Some concerned about liability
By Mike Hasten • email@example.com • October 23, 2008 2:00 am
BATON ROUGE — Louisiana continues to prosper from the film tax credit program, but state lawmakers are concerned about a potential $1.4 billion liability if applicants build all the film-related facilities that are in the planning stages.
Louisiana Economic Development Secretary Stephen Moret says it's "definitely not realistic" to think the $3.6 billion in proposed projects — studios, sound stages and pre- and post-production facilities — will be built. Instead of $1.4 billion, Moret believes "the maximum exposure would be in the hundreds of millions," he said.
The program offers a tax break of 40 percent of construction cost.
Members of legislative panels that oversee tax credits complained that proposed rules for implementing credits for building facilities are so strict that few projects could take advantage of the breaks.
An attorney general's opinion states any expenditure that qualifies for the tax break must be made within two years of application approval. Moret said that opinion agrees with the way the department interprets the law.
Robert Day, a Baton Rouge developer who received approval in December 2007 to build a $665 million project called Red Stick Studios, said "we can't build the entire project by the end of next year."
Tom Clark, Day's legal adviser, got Louisiana Economic Development to ask for another attorney general's opinion, which Moret said he "would consider" when drafting final rules to be presented to the committee in about two months. He would not commit to changing the two-year limit if Attorney General Buddy Caldwell issues a revised opinion allowing more time.
"The success of the film industry in Louisiana has little to do with infrastructure," he said. "As long as the state is investing 40 percent in the projects, we have to be careful."
If the rules stay as they are, "the unfortunate alternative is to litigate," Clark said.
Sen. Robert Adley, R-Benton, said the original legislation creating the break was clear and did not establish such a short timeline, but a conference committee version that was finally approved created confusion. "If you read the law, it can be interpreted either way," he said.

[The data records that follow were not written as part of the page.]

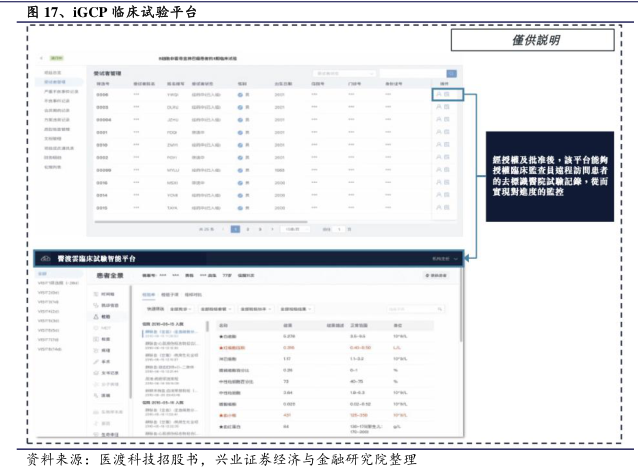
Task: Open the 病理 pathology icon in patient navigation
Action: coord(96,348)
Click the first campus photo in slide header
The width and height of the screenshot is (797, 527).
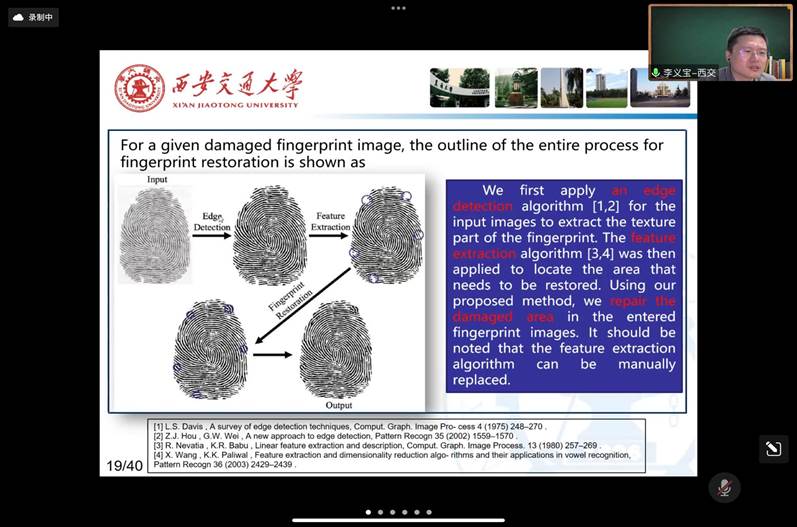coord(459,88)
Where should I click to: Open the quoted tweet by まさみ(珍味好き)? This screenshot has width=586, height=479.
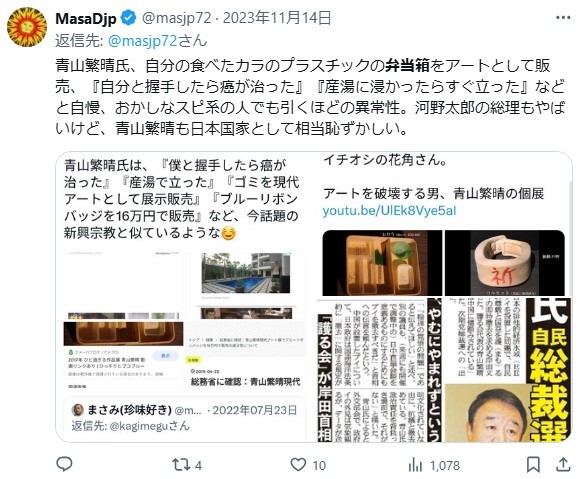tap(185, 418)
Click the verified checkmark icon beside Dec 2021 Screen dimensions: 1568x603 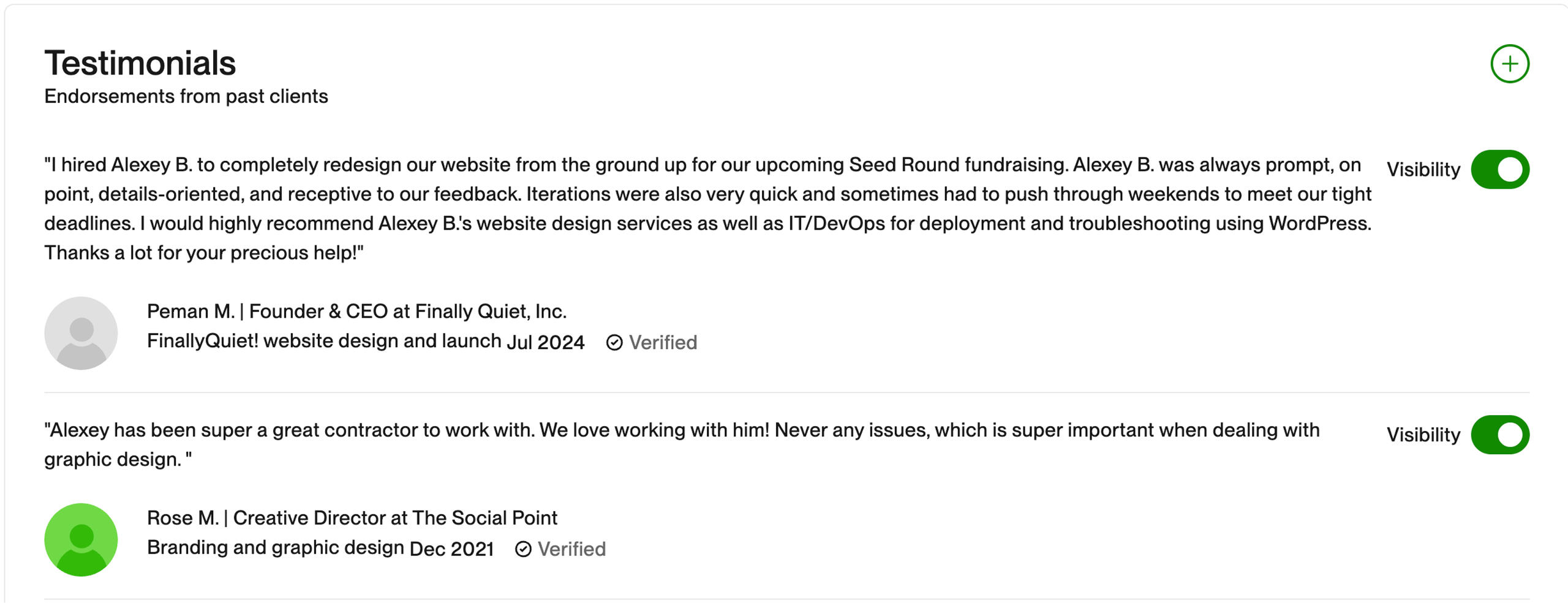523,549
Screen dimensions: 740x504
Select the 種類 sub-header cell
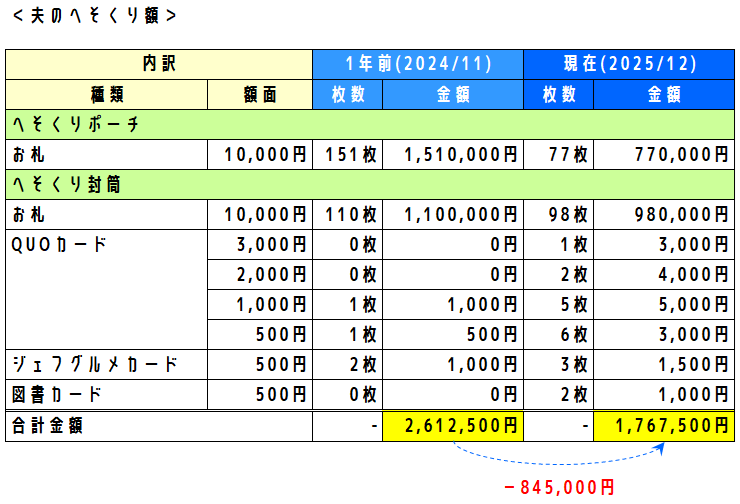tap(107, 95)
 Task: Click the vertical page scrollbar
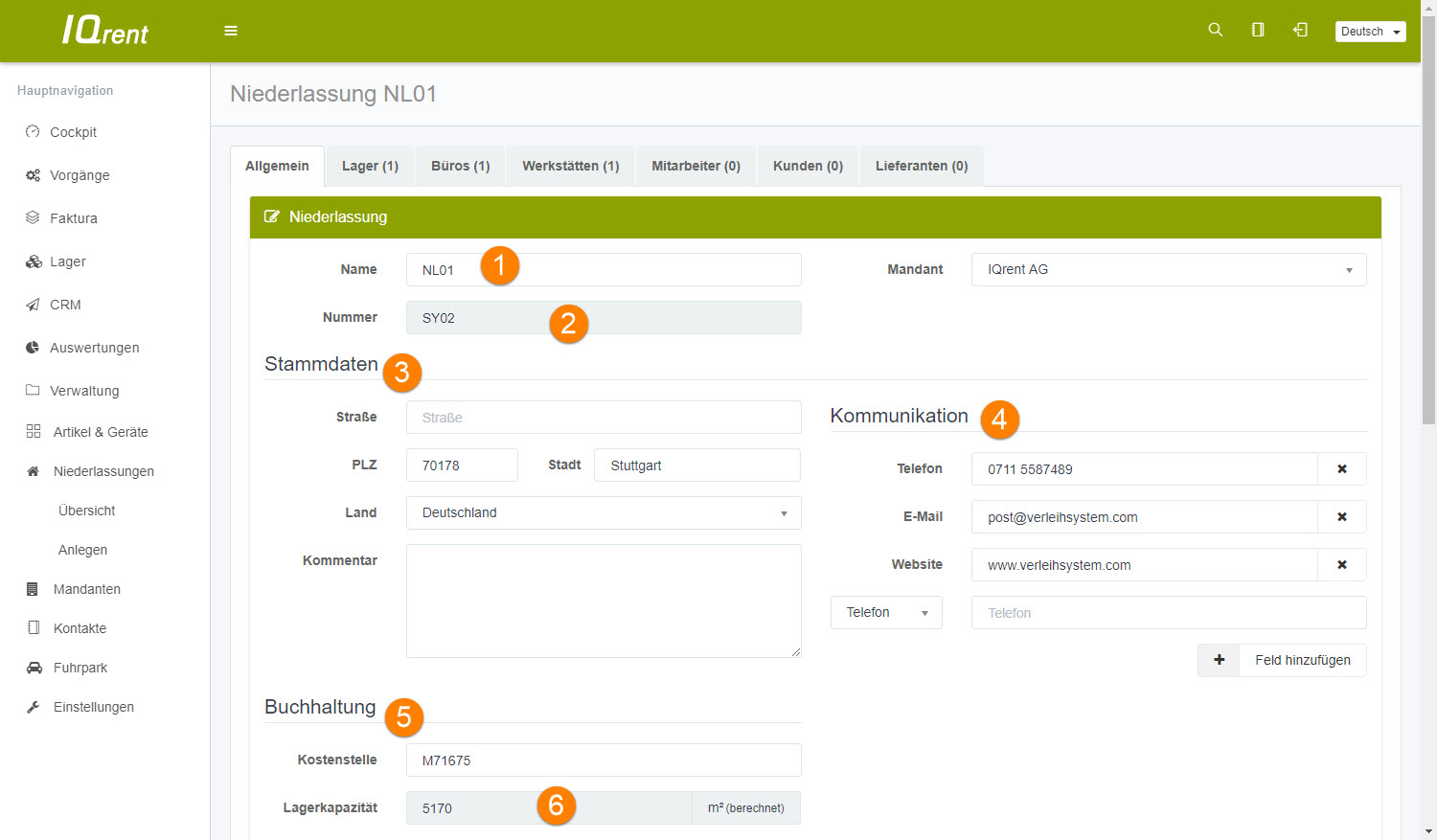pos(1428,239)
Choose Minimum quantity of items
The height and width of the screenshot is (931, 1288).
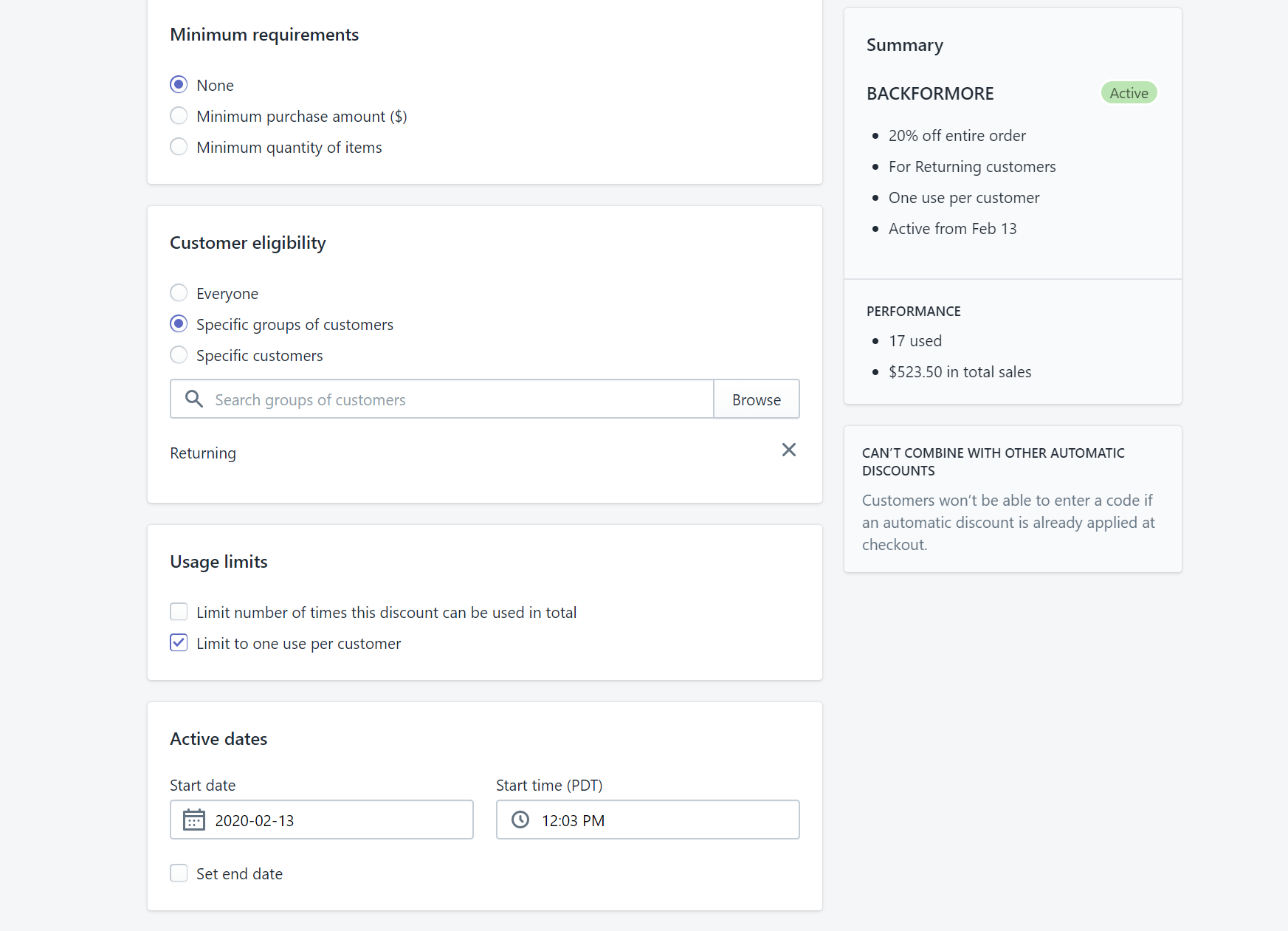(179, 146)

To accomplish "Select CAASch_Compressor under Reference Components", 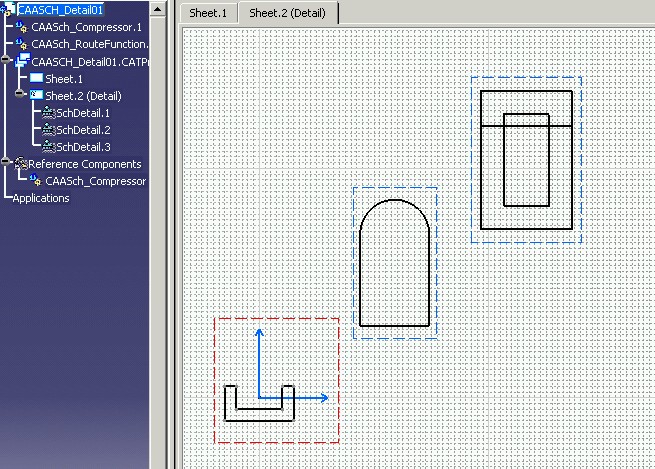I will pos(95,181).
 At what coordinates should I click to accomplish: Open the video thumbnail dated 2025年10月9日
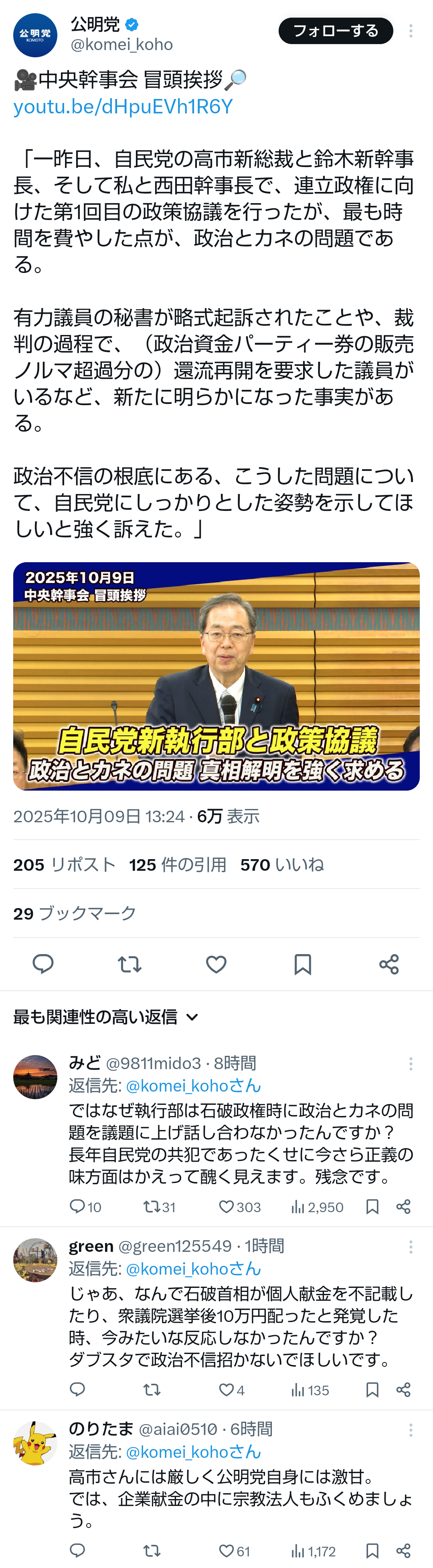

Adley said the Legislature wanted to "tighten up" the original version because it left room for studios to continue building and stretching the tax breaks for years. "It was not our intention to carry that 40 percent forever."
The legislation was structured so the Legislature would have to approve the rules, he said.
Moret said the state needs to keep a tight rein on the program because it is essentially paying 40 percent of the cost of studios. He said he's concerned about overbuilding studios that won't be utilized and the state not getting a return on its investment.
Sen. Rob Marionneaux, D-Livonia, told Moret "It seems that you're at odds with what we want to do" — build more studios.
Moret said he favors building more studios if they are needed.
Attorney Phyllis Simms, representing Shreveport's Robinson Film Center and Louisiana Wave Studio, as well as other studios, questioned a provision in the law and rules that state studios turned down for tax breaks can only appeal to Moret or his successor as Louisiana Economic Development secretary.
"It's nonsensical that your only appeal is to the body that denied your application," she said.
Adley said the committee has oversight on any rejections, but Simms pointed out that it cannot override the secretary's decisions.
Sherri McConnell, director of Film and Video under Louisiana Economic Development, said Louisiana was the first state to offer tax credits; however, 39 other states have implemented some form of credits to compete with the state.
"We're still the preferred place to shoot," she said, but other states are competing. And with credits for sound production, video games and soon infrastructure development and live music productions, "we're the only place that offers it all."
Rick Seaton, assistant to Shreveport Mayor Cedric Glover, agreed with McConnell and said, "We're the top dog."
He said that because of tax breaks totaling 25 percent on the amount of money spent filming in the state, Louisiana was selected as the site of 10 percent of all movies filmed in the United States in 2007 — third behind California and New York.
Seaton said Shreveport is a popular site for filming, but it has lost "a number of films because we don't have studios with adequate height."
Lampton Enochs, of Shreveport, head of Louisiana Production Service Consultants, told the panel "production incentives are key to continue growing the industry."
Enochs said his company has worked on 18 projects and three television series "because of the incentives."